12 Kasım 2014 Çarşamba

Rıfkı'yla terapi yapıyorum-2

Meğersem depresyondaymışım Rıfkı. Niye hiç söylemiyorsun? Onca zaman sessizlik sükunet sebepsiz değilmiş. Gerçi anlamam gerekirdi . Her gece ağlayıp her sabah zorla işe gidiyordum. Fotoğrafı şutlayıp entel mevzularımın tamamını rafa kaldırmıştım. Boş zamanlarında değil; boşluk yarattığı her anda, içeride, dışarıda, derste sırada kitap okuyan insanım diye övünürdüm halbusi. Şimdi bütün boşluklar bir karadelik Rıfkı, beni anlıyor musun?

Psikolog bu defa  kendimi ve yaşadığım sorunu temsil eden bir resim çizmemi istedi. Kocaman deşilmiş bir kalp arkasına da mutlu mesut bir tablo çizdim. Çiçekler ağaçlar kuşlar vardı bu saykodelik çalışmamda. Çizdiğim şey şuna benziyordu:




“Bu kalp benim kalbim. Ve gördüğünüz gibi ortadan deşili. Dünya kutuplardan basık ortası işkence, zaten. Neyse bunlar edebi mevzular.  İşte bu.”

Sonra da bu sorunu çözmem için başka bir kağıda başka bir resim çizmemi istedi. Koskoca kağıdın ortasına iki tane çöp adam çizdim. Vaktim olsa çöpe giden adamlar çizecektim ama resim yeteneklerimi konuşturmaya takatim yoktu.

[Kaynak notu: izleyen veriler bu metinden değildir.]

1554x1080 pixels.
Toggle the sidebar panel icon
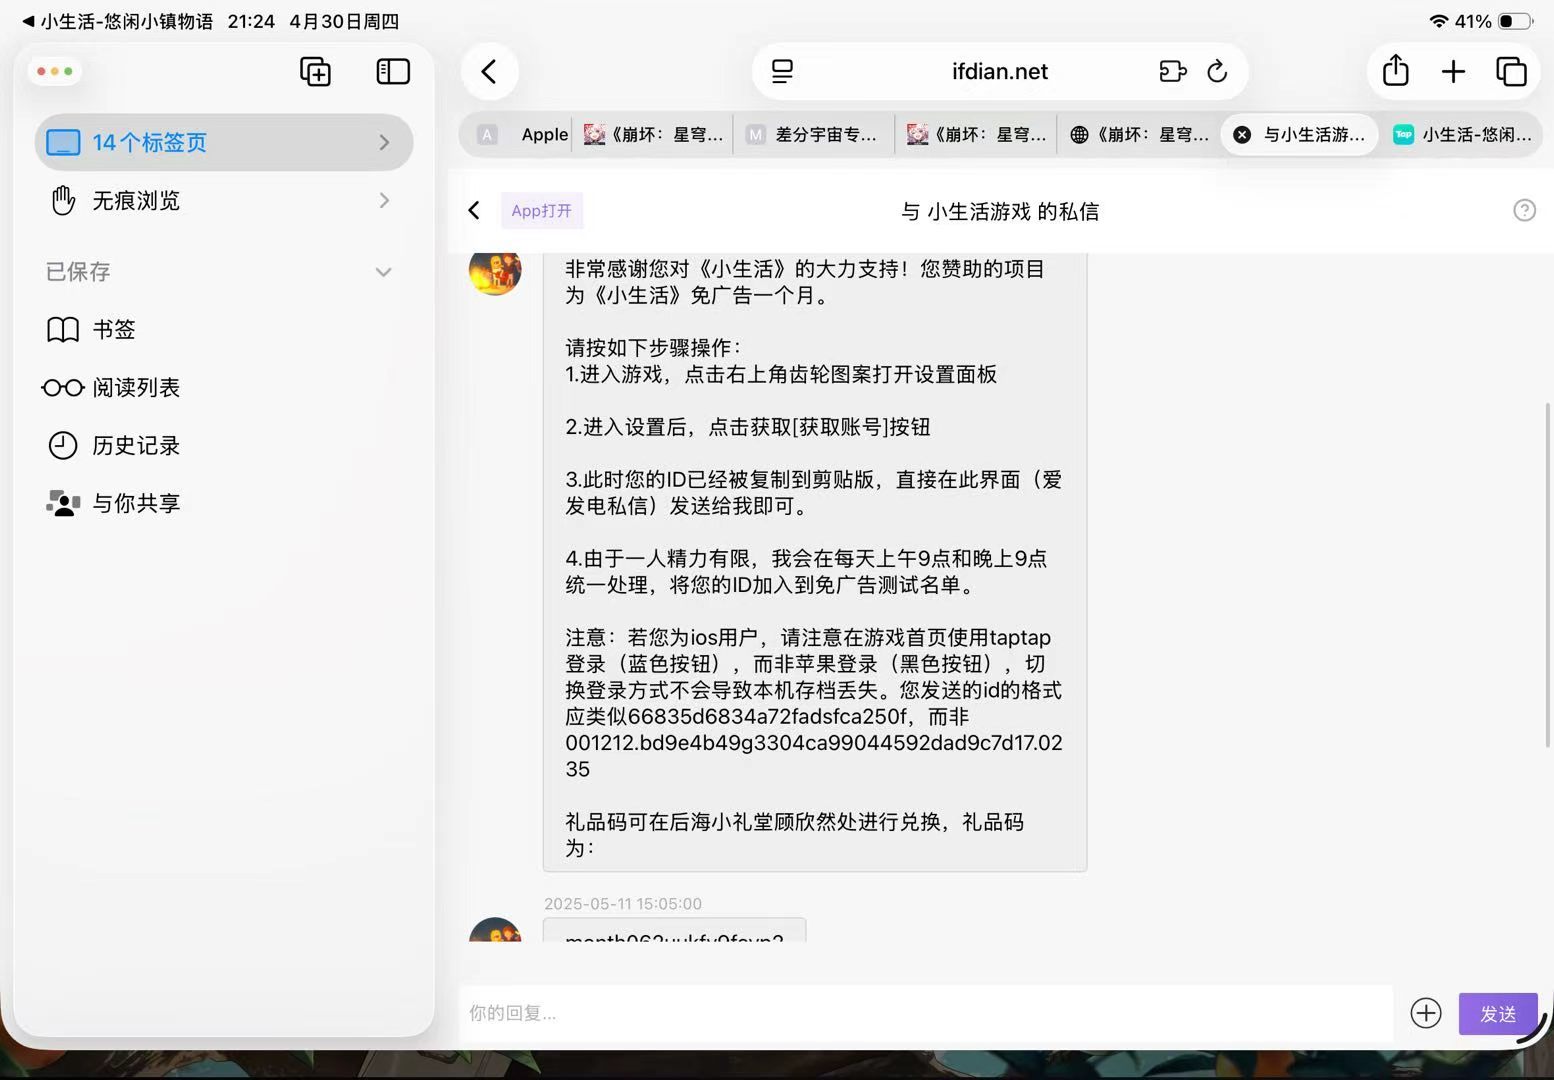393,72
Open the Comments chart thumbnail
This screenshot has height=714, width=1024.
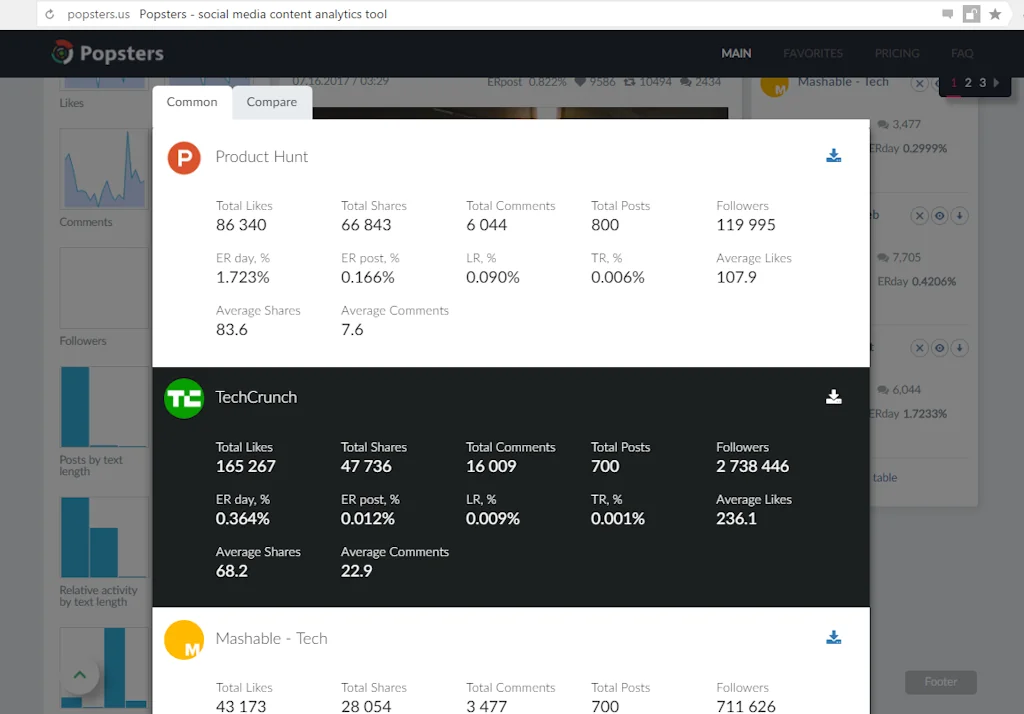coord(103,170)
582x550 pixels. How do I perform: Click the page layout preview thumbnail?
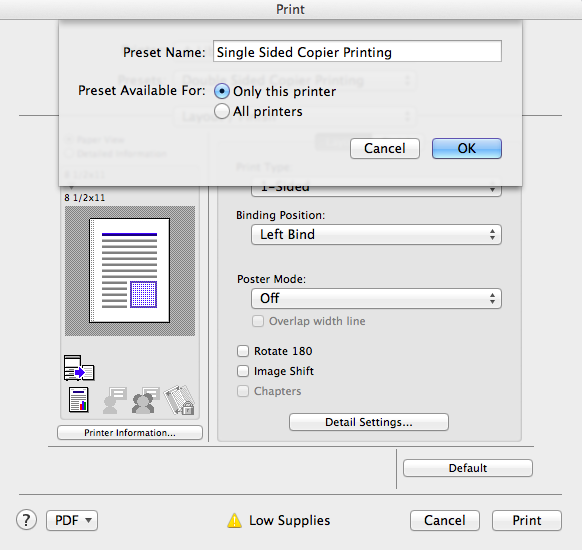(130, 271)
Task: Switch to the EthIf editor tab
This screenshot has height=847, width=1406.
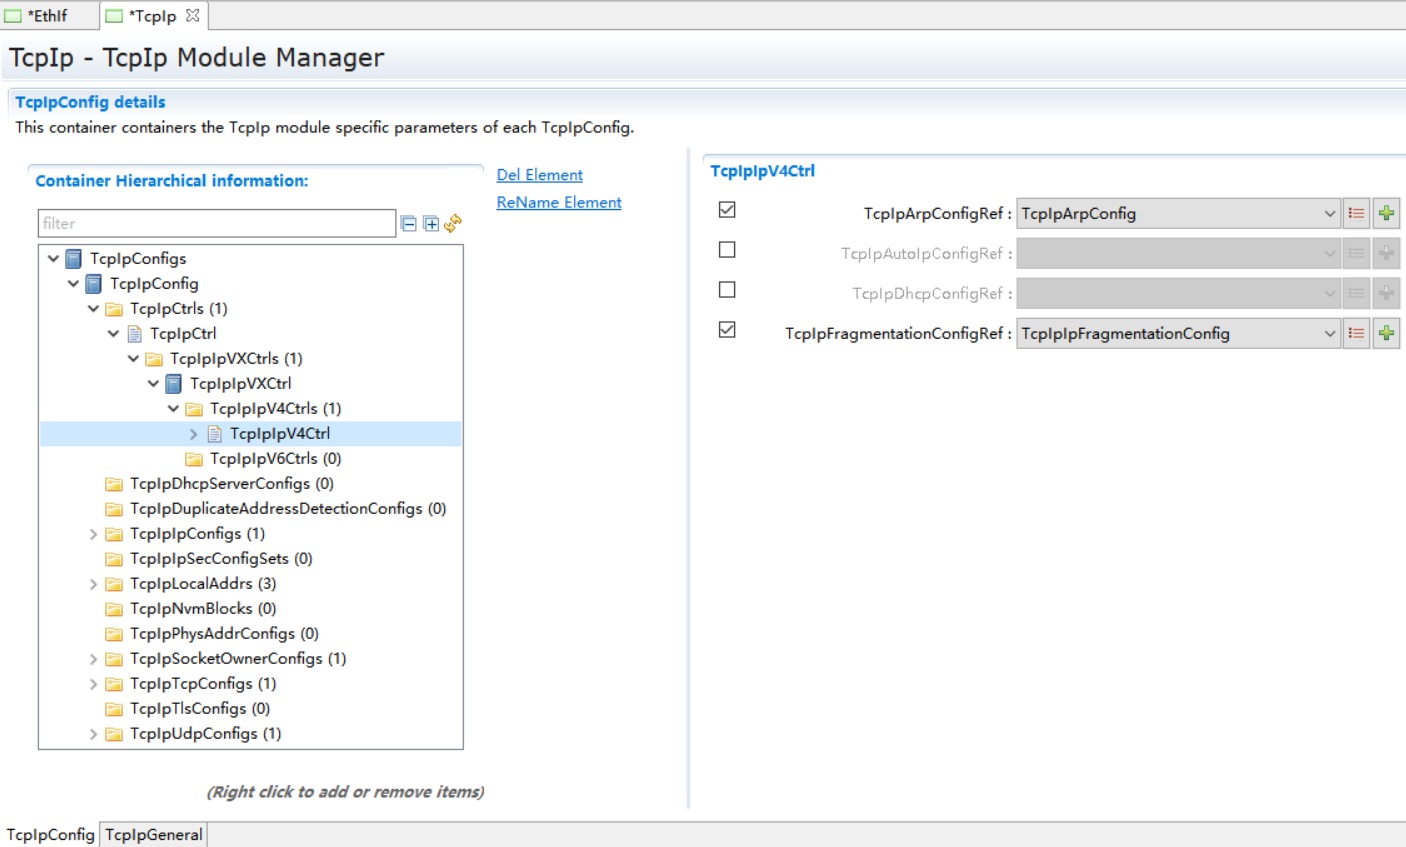Action: pyautogui.click(x=47, y=15)
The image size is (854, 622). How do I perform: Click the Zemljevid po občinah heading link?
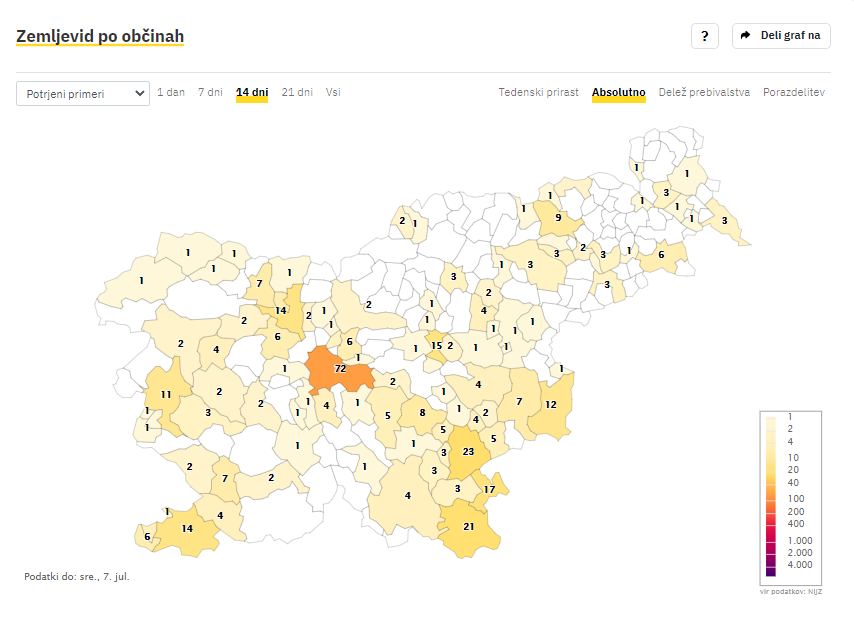100,36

"Bu mutsuz , şakülü kaymış hatun kişi benim. Gördüğünüz gibi kızgın, öfkeli, hayata karşı içinden alevler fışkırmış.…Adeta hüzün ki en çok ona yakışmış. . Bu da işte benim hayatımdaki Rıfkı. O mutsuz değil ama…"

Sonrasında bu çiko kıvamındaki resmimi yorumladı sevgili piiskolog. Her şeyin sebebi meğersem benmişim! Zamanında o kadar kırılmışım üzülmüşüm, kendimi o kadar yok etmişim ki, şimdi var olma ait olma mücadelesi veriyormuşum. Yalnız yaşamak, kendi kendine yetebilmenin ağırlığını kaldıramazmış bazen bünyeler. Kaldırmasına da gerek yokmuş. Çünkü annem "çok çok güçlü", "kendisi gibi" bir kız yetiştirmiş. Sonrasında bu kadar gücün altında ezilmişim. O çizdiğim kalp de meğersem benmişim. O mutlu mesut tabloyu sadece  kendimi öne koyduğum için görmez olmuşum. Ev iç dünyammış. Kapısı penceresi olmayan iç dünya mı olurmuş gerçi. Soluklanamıyorum piskolok, ondan diyemedim. Bir aspiratörüm olaydı içerde bari eyiydi  de diyemedim. 

Çözüm için ise kendimin mutlu olması gerekiyormuş. Yanımdaki insan bak mutluymuş, niye arızaya bağlamışım ki?! Haksızlık ediyorsun ama diye serzenişte bulundum piskoloğa. "Benden iyi sevgili Şamda kayısı üstelik!" dedim. Bir de o resimde koskoca bir kağıdın ortasına minimal çöp adam çizmek de kendimi yok etmemle alakalıymış. Böyle kişiliksiz olmaz olaydım. Roscharch yapsaydın bari, kelebek filan görürdüm de diyemedim.  O kadar eğitim bilimciyiz biz de aldık derslerini bunların da diyemedim. Neyse, iç dünyamın içi çıkmış kısacası Rıfkı.

Sonra ağlamaya başladım. Çünkü ters yüz edilince genelde ağlarım. Birinin beni pracıkta ters yüz etmesi bütün ipliklerimi, dikiş izlerimi teğellerimi görmesi hiç hoş değildi.  Hiç hoş olmayan durumlarda da genelde ağlarım. Şimdilerde bu nahoş durumlarda bazen küfür edip öfke nöbetleri geçiriyorum Rıfkı. Ama o an ağlamak en kolayıydı.

Psikolog bana mendil uzatırken, bir sigara içip o resmin ortasına koskoca bir sigara basmak istedim. Elimden gelse hayatıma en büyük kara deliği açıp bütün kırgınları yuvarlayacaktım.